Uruguai faz primeira colheita de maconha legal, agora falta convencer farmacêuticos
Devagarzinho, a polêmica Lei da Maconha, aprovada pelo Congresso uruguaio em 2013, começa a ser implementada. No momento em que as empresas selecionadas pelo Estado para produzir marijuana pela via legal realizam a colheita da primeira leva, o debate agora é transferido para as farmácias, que, segundo a legislação, devem ser as responsáveis pela comercialização do produto.
A estimativa é que as vendas tenham início já no final de julho.
Mas muitos estabelecimentos estão com medo de assaltos e de retaliações por parte de tradicionais vendedores ilegais do produto. “Deviam vender nas delegacias”, disse uma farmacêutica do bairro de Cerro ao jornal argentino “Clarín”. O governo bem que tentou convencer os estabelecimentos a se engajarem no esforço, mas até agora apenas 50 farmácias das 1.200 que existem em Montevidéu se animaram a inscrever-se no programa. Já as farmácias de cidades das fronteiras com Brasil e Argentina e as de balneários frequentados por estrangeiros temem um excessivo assédio por algo que não poderão vender a usuários não-registrados.
A lei estabelece que a “maconha legal” seja vendida nas farmácias sob estrita regulação e fiscalização de agentes do Estado. O estoque que cada uma pode manter é limitado (2 kilos) e válido por apenas 15 dias. Ao final desse período, apenas, pode ser reposto. Aos inscritos no programa como usuários _devem ser uruguaios ou residentes com visto_ é permitido comprar até 40 gramas por mês (a um dólar a grama). Outra opção é formar clubes de cultivo e plantar em casa mesmo, nesse caso, podem inscrever-se de 15 a 45 sócios e cultivar até 99 plantas. Toda essa atividade é sujeita à fiscalização.

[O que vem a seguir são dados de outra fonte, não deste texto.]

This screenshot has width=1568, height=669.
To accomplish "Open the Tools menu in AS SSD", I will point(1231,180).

A lei foi aprovada pelo Congresso em 2013, impulsada por legisladores da Frente Ampla e apoiada pelo então presidente José “Pepe” Mujica. A ideia era enfraquecer os cartéis e fornecer uma alternativa à guerra ao narcotráfico que tanto sangue vem derramando em países como México ou Colômbia. A iniciativa uruguaia estimulou, ainda, Estados norte-americanos a seguirem adiante na aprovação de leis pro-legalização da maconha.
Mas nem todos veem a solução com bons olhos. Desde sua aprovação, pesquisas de opinião pública mostram que cerca de 60% dos uruguaios não aceitam a produção e venda do produto por parte do Estado. O atual presidente, sucessor de Mujica e do mesmo partido, também se posicionou contra a lei, no início. Tabaré Vázquez, que é médico oncologista, considera-a arriscada. Porém, desde que foi eleito, disse que a respeitaria e a implantaria, uma vez que já havia sido aprovada. Apontou, apenas, que proporia mudanças caso encontrasse falhas.

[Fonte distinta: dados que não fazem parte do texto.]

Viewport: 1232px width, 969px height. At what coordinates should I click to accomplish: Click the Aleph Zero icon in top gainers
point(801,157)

O lance da venda em farmácias pode vir a ser a primeira delas. A resistência dos farmacêuticos levou o governo a anunciar, na última semana, que deve começar a buscar postos alternativos para a venda do produto, para proteger os estabelecimentos. O governo também iniciou, como prevê a lei, uma campanha para divulgar os malefícios do uso excessivo do produto.
Nas próximas semanas, a revolucionária lei da era Mujica será posta à prova. Se de fato gerar uma alternativa para a violência gerada pela guerra ao narcotráfico na região, que já provocou centenas de milhares de mortes, tem mais é que ser aplaudida. Porém, se não houver consenso entre os uruguaios e gerar uma cisão na sociedade, terá de ser redesenhada. O presidente Tabaré Vázquez, que até aqui permaneceu numa posição quase neutra, deixando que os passos fossem seguidos e acompanhando apenas, terá de posicionar-se em sua defesa ou propor sua revogação.